Excerpts from a dataset:
◆ ◆ ◆ ◆ ◆ ◆ ◆
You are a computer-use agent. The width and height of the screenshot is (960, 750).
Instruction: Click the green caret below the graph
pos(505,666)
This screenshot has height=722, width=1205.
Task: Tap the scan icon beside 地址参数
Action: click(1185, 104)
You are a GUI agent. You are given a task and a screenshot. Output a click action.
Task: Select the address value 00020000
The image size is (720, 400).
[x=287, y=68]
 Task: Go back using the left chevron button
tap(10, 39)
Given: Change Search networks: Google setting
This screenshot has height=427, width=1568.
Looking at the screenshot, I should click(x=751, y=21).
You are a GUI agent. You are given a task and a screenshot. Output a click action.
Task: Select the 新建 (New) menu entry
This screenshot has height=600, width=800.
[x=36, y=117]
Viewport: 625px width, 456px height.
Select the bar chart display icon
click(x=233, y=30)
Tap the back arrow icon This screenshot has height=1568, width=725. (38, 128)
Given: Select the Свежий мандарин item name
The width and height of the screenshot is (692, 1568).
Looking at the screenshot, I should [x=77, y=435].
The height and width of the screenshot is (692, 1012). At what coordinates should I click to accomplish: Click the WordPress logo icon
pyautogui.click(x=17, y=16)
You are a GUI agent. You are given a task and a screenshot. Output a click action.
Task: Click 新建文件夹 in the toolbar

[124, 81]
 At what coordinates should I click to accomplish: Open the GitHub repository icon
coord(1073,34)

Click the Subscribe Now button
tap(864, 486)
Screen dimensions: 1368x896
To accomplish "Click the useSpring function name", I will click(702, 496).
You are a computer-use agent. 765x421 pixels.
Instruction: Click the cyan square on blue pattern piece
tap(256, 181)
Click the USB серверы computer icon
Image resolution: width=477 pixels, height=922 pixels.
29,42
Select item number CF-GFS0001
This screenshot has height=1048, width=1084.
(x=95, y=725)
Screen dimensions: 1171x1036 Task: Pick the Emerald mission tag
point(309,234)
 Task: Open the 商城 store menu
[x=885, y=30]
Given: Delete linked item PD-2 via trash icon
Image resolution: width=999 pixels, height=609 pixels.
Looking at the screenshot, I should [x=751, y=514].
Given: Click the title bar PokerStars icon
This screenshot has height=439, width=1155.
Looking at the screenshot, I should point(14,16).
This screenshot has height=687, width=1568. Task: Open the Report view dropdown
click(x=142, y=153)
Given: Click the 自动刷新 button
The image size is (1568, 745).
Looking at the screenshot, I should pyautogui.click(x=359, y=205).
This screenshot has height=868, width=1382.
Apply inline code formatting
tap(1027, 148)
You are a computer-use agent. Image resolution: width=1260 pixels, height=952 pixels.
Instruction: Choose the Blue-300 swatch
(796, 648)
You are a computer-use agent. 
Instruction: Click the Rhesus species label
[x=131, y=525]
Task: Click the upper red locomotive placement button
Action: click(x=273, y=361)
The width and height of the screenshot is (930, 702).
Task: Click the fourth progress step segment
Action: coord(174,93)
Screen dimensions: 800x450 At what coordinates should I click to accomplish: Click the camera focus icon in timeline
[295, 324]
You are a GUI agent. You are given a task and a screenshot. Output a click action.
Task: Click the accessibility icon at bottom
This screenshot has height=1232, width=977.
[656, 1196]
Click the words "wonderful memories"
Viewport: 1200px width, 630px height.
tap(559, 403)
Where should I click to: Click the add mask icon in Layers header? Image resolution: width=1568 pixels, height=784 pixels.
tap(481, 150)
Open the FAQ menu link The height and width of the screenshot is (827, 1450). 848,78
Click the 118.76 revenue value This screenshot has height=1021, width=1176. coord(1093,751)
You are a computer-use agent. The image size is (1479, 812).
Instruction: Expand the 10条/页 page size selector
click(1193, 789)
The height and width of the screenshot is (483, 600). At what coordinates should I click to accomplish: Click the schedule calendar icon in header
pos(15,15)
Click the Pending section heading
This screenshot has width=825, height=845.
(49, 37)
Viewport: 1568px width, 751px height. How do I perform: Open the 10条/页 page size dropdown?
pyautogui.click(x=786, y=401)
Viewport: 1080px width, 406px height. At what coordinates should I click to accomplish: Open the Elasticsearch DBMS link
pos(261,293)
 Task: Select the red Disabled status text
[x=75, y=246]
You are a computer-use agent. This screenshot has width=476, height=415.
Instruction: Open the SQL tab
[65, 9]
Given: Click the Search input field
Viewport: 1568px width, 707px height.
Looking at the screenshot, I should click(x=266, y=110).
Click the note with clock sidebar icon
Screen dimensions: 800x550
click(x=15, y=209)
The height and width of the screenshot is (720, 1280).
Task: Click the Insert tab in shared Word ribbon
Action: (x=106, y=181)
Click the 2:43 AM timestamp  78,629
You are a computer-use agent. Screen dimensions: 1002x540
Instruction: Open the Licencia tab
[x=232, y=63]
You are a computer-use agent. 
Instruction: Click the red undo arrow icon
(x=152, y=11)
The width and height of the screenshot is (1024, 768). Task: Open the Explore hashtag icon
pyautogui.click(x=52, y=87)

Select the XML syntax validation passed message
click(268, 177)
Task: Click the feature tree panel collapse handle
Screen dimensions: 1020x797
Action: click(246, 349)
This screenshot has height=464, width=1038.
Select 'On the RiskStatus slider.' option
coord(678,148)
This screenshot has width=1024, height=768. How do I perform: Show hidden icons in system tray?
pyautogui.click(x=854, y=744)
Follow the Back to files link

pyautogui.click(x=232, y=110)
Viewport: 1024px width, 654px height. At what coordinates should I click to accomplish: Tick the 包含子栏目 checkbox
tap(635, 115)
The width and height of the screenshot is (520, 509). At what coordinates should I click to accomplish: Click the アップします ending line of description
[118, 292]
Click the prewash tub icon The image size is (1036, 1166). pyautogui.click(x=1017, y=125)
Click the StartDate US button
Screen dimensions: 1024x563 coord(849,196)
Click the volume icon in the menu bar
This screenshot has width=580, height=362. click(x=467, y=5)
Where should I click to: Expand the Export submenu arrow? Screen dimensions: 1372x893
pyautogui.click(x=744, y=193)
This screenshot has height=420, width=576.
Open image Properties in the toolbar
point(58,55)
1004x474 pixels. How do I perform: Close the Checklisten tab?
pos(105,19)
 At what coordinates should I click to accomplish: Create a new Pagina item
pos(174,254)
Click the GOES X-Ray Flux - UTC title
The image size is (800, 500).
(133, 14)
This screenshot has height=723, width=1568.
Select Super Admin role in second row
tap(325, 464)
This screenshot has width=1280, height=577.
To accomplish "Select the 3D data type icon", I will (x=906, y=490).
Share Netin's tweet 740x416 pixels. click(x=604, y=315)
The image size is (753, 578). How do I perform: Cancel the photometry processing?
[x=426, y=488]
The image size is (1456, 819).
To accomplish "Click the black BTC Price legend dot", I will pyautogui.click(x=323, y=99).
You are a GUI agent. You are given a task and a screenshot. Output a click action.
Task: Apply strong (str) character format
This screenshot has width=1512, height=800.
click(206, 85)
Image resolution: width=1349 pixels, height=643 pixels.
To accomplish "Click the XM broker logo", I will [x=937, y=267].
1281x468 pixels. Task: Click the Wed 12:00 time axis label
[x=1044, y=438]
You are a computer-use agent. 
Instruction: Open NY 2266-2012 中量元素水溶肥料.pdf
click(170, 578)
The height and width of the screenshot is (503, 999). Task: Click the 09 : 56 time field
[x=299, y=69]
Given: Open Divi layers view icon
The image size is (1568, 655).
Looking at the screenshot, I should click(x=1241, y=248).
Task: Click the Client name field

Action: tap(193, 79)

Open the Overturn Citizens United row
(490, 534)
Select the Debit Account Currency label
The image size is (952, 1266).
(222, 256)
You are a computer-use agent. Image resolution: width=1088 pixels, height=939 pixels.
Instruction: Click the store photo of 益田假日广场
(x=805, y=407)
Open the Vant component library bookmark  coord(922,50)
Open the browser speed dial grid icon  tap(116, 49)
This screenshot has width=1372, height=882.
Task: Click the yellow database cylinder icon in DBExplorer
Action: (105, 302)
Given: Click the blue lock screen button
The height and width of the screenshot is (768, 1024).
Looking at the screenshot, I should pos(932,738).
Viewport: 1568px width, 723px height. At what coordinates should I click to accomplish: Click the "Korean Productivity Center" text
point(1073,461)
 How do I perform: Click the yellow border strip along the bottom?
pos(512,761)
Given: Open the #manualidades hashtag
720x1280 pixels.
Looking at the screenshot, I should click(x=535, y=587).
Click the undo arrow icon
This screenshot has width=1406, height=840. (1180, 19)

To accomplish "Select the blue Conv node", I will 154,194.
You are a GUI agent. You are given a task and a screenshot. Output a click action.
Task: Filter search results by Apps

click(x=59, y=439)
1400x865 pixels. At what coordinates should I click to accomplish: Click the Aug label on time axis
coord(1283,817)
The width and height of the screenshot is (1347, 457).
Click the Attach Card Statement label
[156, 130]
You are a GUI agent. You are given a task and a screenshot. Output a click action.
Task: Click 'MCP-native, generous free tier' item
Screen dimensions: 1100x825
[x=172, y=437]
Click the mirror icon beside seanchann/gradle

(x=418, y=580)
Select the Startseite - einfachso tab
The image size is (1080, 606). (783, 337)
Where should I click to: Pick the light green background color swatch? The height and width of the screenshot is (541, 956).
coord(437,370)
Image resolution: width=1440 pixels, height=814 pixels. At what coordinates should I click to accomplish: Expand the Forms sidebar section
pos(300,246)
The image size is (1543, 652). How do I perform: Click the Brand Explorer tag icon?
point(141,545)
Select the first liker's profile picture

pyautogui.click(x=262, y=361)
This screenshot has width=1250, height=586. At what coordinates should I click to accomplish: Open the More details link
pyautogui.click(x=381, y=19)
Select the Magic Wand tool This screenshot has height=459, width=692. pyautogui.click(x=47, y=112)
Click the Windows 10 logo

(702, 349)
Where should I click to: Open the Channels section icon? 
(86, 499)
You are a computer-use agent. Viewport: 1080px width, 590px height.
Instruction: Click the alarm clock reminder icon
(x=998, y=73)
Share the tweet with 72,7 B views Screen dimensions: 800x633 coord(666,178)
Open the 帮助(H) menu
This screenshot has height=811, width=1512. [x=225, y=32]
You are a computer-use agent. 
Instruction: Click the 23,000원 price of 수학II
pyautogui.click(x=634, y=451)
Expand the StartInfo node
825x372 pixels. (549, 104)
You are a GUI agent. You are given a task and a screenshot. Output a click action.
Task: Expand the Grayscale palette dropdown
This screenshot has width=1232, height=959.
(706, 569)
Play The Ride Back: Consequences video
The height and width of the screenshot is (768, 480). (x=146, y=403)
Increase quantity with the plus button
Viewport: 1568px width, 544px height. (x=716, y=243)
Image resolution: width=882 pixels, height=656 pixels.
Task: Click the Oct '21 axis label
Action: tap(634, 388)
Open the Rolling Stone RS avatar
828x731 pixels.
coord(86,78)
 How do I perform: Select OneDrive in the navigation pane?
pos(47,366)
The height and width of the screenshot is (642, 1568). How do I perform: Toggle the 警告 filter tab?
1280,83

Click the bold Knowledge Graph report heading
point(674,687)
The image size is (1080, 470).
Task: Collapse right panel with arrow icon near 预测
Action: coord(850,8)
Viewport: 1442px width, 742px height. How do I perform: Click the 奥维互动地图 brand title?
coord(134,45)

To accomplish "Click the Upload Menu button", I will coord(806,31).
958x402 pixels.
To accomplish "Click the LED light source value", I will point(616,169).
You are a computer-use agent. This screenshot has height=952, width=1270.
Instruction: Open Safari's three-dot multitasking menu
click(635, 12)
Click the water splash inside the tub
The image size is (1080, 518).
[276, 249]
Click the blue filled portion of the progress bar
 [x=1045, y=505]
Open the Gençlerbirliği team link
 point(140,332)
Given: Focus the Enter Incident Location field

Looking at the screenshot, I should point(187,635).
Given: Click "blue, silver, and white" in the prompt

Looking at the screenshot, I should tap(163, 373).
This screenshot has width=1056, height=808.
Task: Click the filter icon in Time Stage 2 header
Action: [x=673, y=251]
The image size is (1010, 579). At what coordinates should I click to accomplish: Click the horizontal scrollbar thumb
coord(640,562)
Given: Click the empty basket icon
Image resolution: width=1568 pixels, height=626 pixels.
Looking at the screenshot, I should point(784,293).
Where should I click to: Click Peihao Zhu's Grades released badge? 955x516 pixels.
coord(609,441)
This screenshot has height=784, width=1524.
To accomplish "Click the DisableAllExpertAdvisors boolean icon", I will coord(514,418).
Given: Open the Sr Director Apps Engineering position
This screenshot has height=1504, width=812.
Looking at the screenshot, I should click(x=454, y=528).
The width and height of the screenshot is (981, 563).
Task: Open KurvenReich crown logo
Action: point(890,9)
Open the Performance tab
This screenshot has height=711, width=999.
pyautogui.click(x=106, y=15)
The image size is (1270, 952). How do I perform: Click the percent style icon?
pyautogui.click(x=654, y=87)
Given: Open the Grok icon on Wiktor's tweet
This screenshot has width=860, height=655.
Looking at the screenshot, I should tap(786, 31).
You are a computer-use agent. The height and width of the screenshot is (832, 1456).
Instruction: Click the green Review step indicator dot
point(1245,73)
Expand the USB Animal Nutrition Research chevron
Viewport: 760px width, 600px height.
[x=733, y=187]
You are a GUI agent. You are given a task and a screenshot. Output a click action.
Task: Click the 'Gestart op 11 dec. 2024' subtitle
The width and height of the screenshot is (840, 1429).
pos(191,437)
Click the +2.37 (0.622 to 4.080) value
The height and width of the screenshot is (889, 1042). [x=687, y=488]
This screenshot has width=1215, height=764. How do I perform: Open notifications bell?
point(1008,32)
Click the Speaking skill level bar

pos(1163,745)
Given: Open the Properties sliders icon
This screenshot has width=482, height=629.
◆ ◆ ◆ ◆ ◆ ◆ ◆
**Task description:**
The answer must consist of every line from the entries above that contains "tweet".

**Result for this exercise:**
Share Netin's tweet 740x416 pixels. click(x=604, y=315)
Share the tweet with 72,7 B views Screen dimensions: 800x633 coord(666,178)
Given: Open the Grok icon on Wiktor's tweet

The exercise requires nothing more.